- To do: Filter the material below down to the lines with the word "link" and give those lines.

- Provided records:
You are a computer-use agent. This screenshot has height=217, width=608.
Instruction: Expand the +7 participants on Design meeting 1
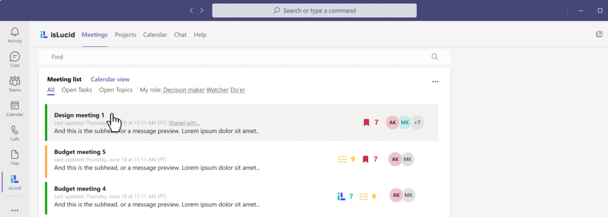coord(417,122)
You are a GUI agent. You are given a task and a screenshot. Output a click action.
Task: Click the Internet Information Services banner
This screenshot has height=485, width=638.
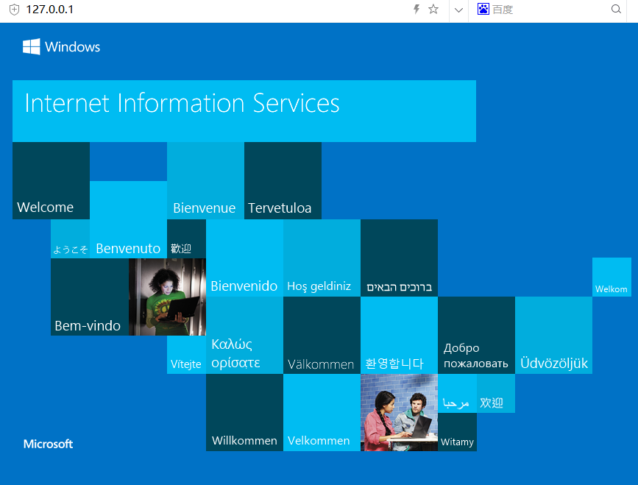point(244,110)
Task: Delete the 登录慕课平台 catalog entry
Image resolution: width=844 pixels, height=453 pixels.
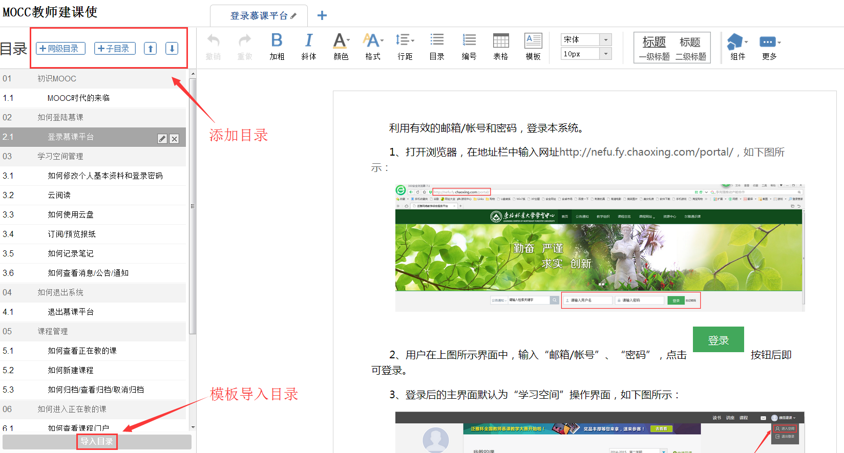Action: coord(175,139)
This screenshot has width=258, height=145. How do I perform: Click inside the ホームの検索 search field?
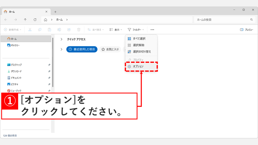tap(222, 19)
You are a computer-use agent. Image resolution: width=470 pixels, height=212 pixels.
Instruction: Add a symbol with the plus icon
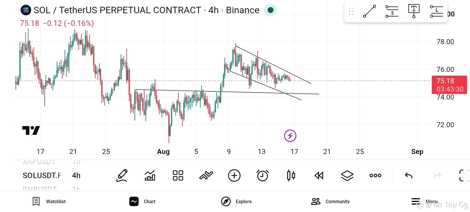(x=234, y=175)
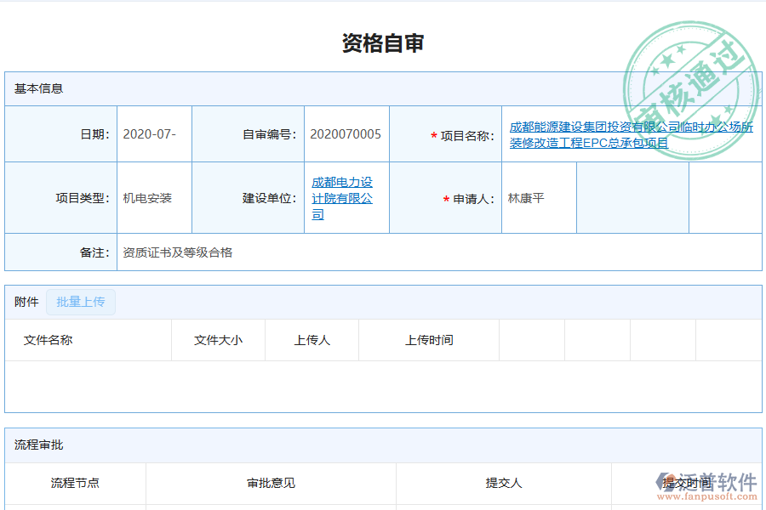Click the 审核通过 approval stamp

coord(689,81)
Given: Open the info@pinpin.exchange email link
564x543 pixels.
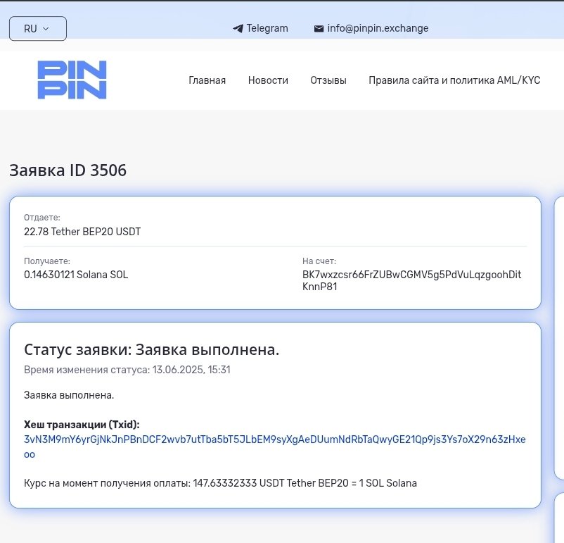Looking at the screenshot, I should [x=378, y=29].
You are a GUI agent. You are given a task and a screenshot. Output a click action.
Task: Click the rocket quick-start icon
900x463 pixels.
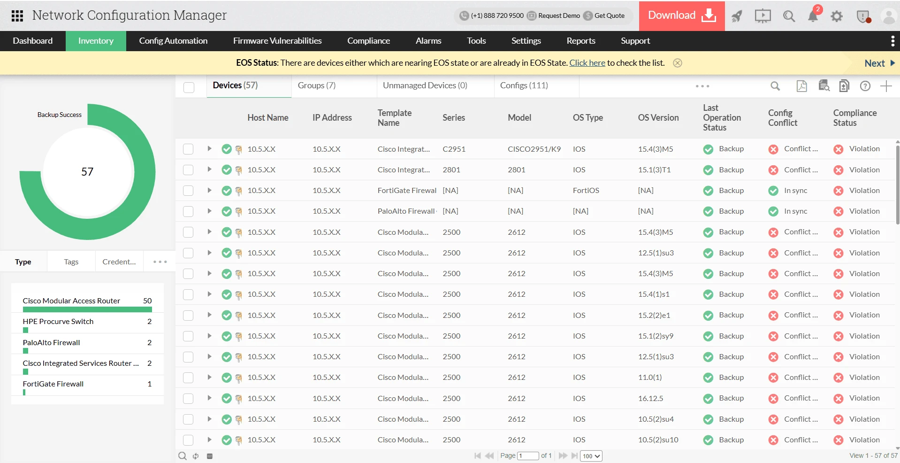(737, 16)
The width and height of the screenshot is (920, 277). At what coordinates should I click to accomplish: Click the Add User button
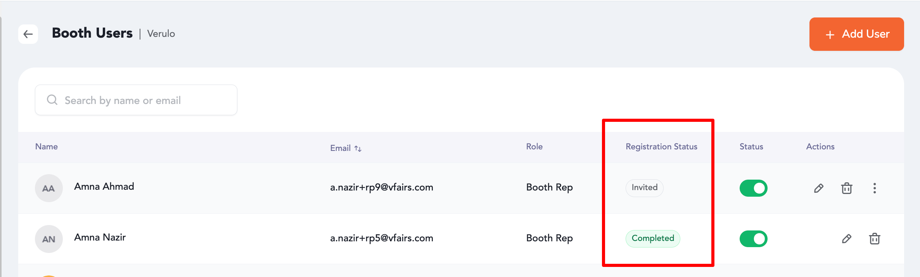[856, 34]
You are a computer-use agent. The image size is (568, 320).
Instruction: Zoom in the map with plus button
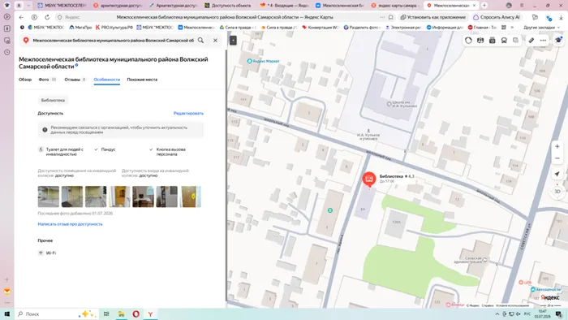point(557,146)
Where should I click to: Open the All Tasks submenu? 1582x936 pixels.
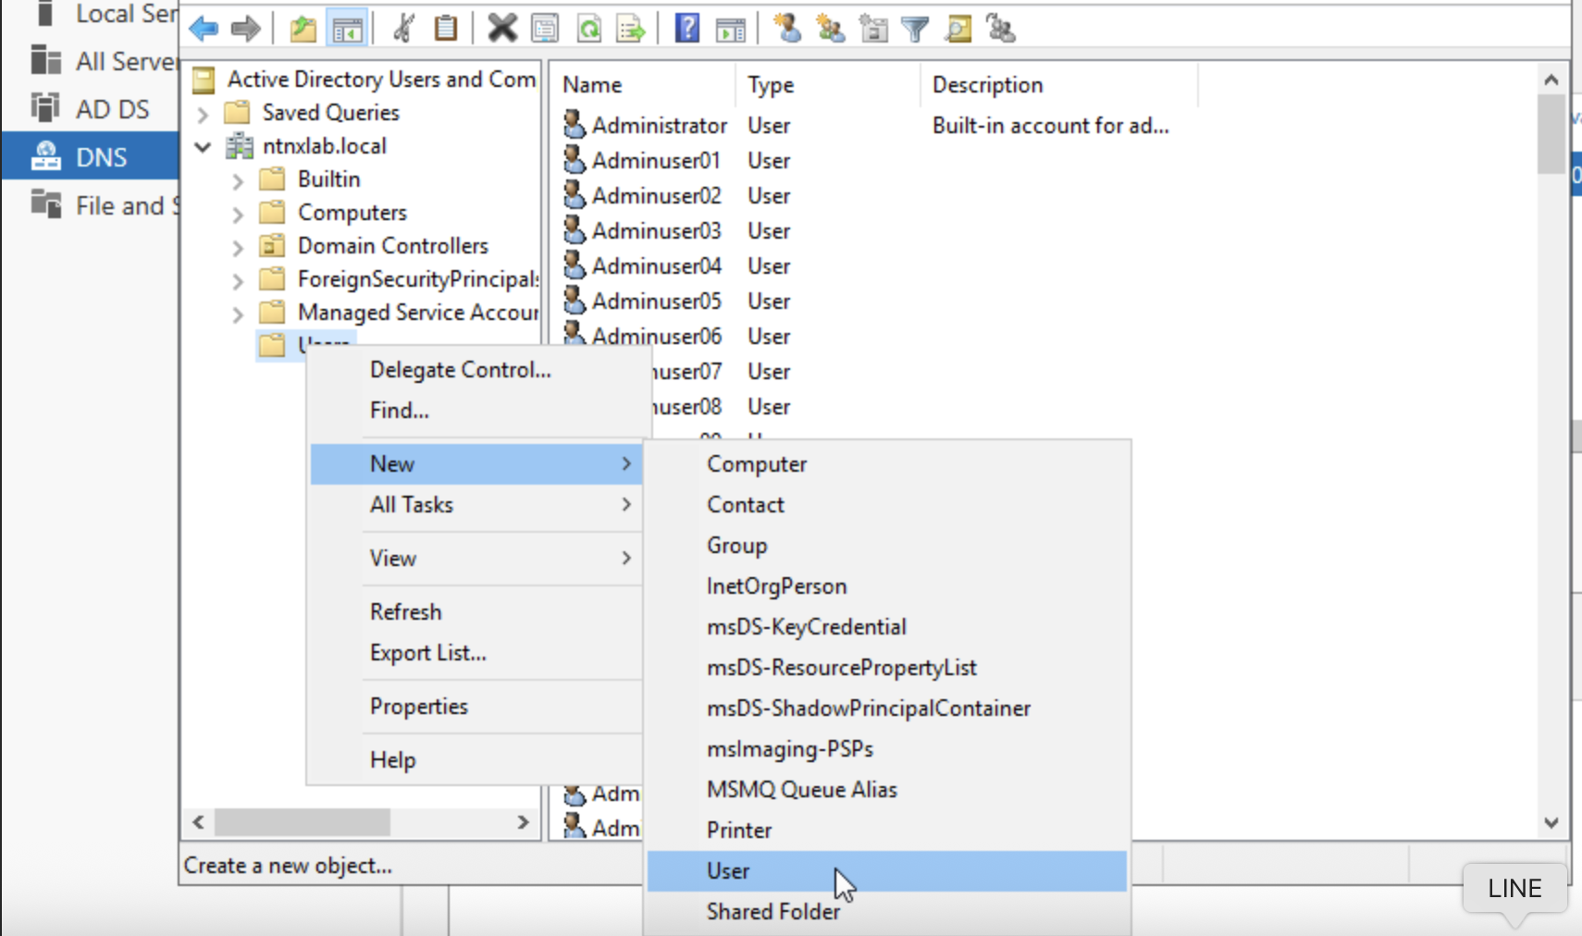[411, 505]
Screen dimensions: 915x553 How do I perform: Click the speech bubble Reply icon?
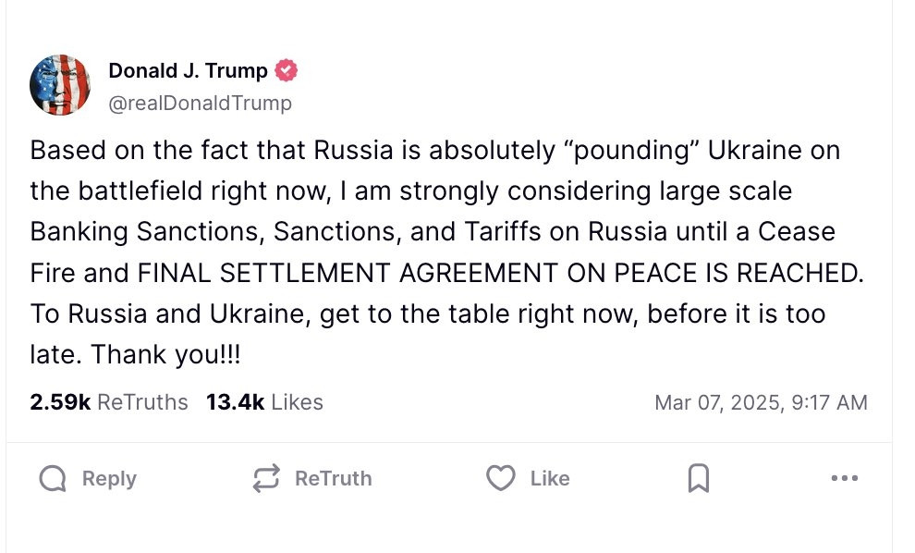tap(53, 479)
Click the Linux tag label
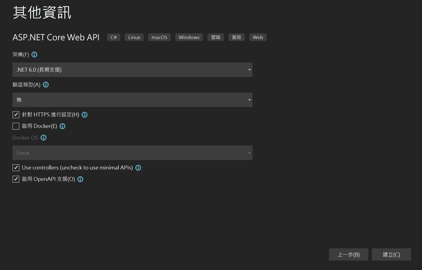 [134, 38]
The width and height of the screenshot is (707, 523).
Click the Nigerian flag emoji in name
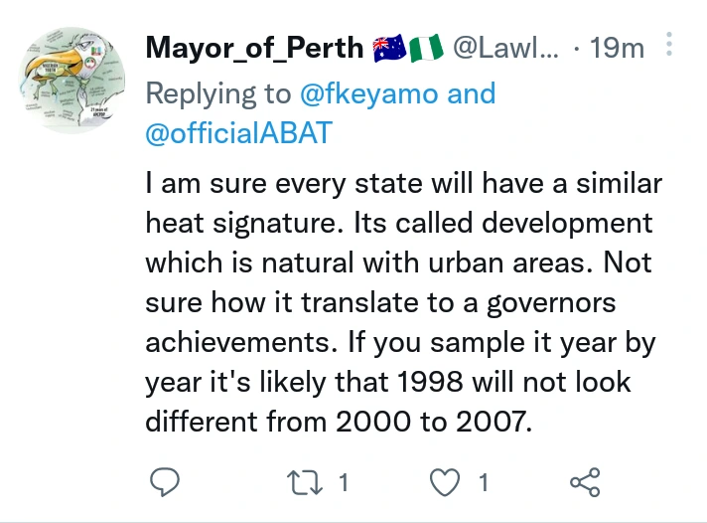(425, 47)
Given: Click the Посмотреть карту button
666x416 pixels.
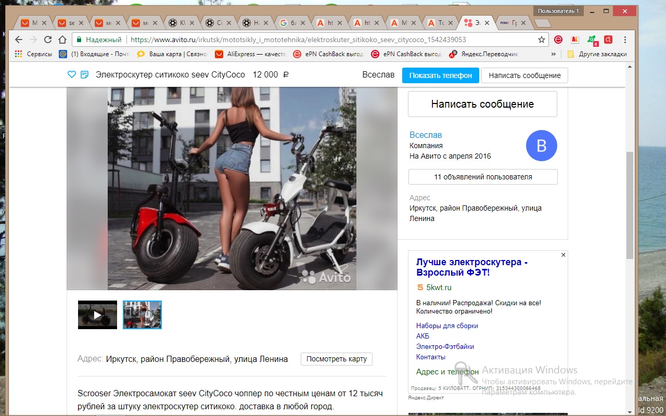Looking at the screenshot, I should 336,359.
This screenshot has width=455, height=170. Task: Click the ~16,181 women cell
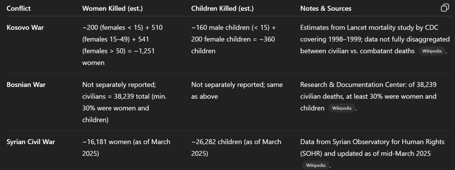click(x=126, y=148)
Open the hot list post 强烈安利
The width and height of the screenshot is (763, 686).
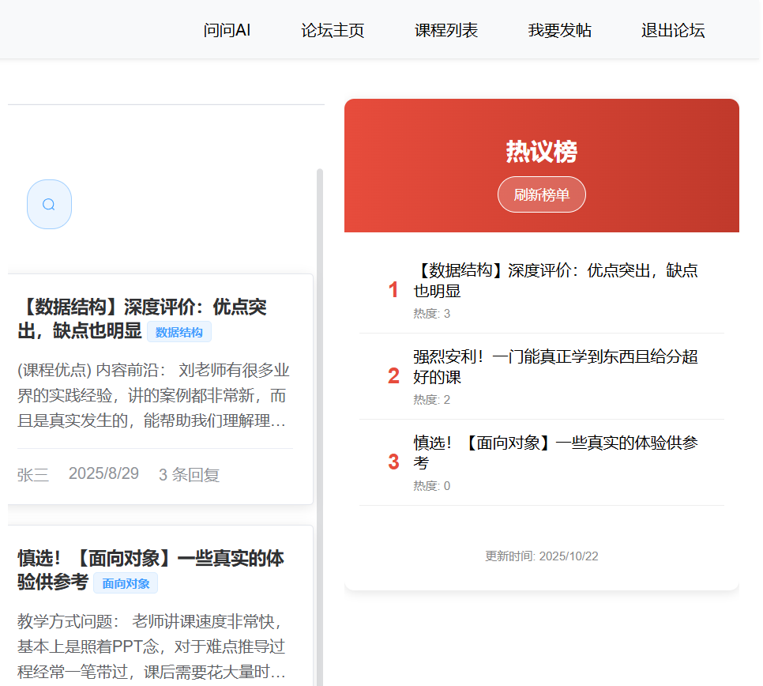pyautogui.click(x=554, y=367)
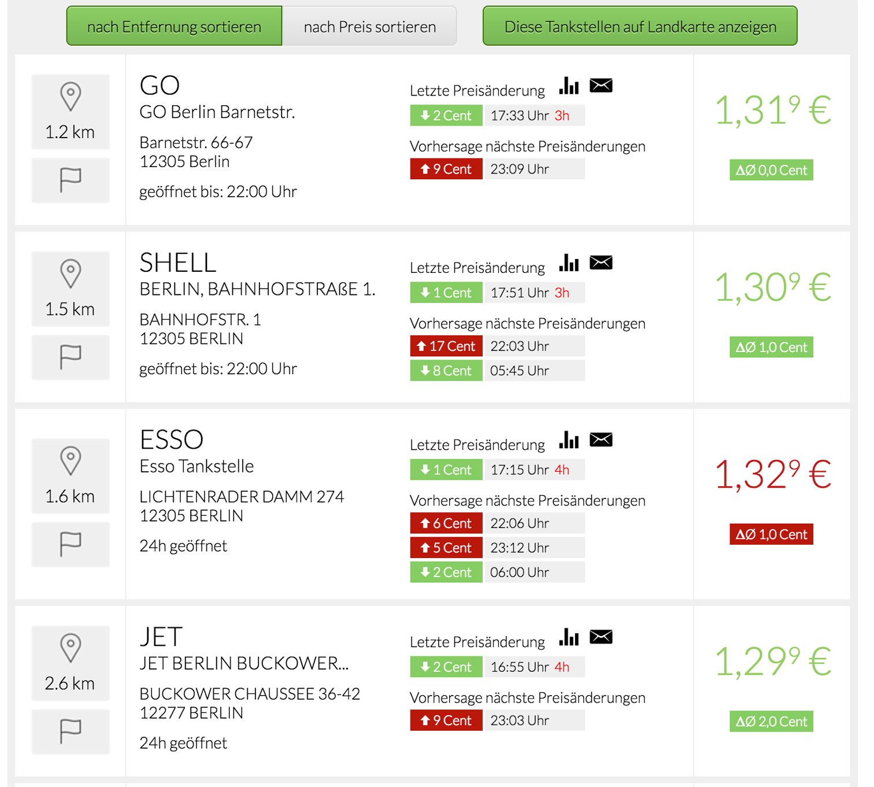
Task: Click envelope alert icon for GO station
Action: [x=601, y=86]
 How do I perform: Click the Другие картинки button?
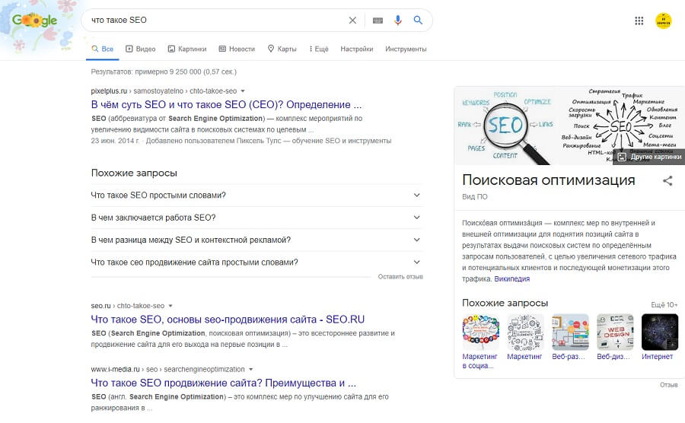649,157
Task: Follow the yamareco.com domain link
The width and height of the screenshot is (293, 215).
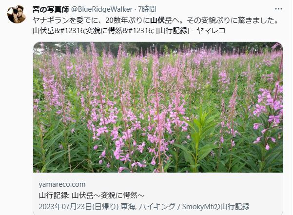Action: click(x=62, y=184)
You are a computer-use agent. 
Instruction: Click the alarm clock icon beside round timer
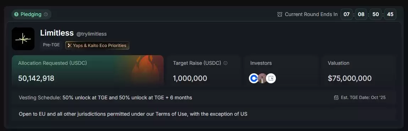pos(280,14)
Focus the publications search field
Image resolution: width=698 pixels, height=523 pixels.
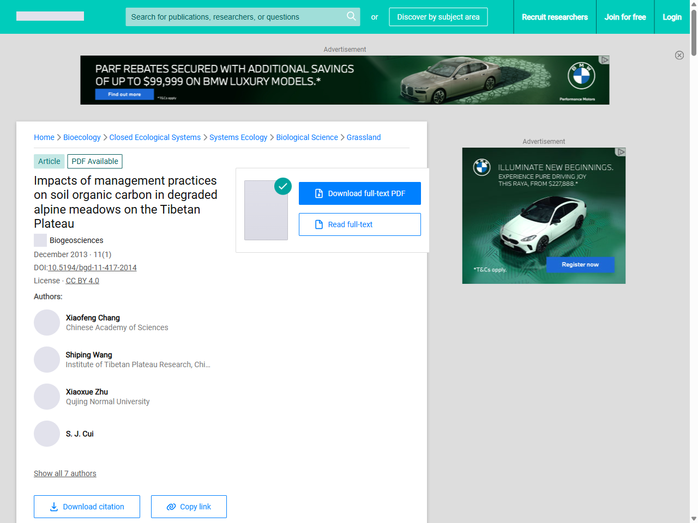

- Output of the task:
Given: Open the info@pinpin.exchange email link
Task: Follow the yamareco.com domain link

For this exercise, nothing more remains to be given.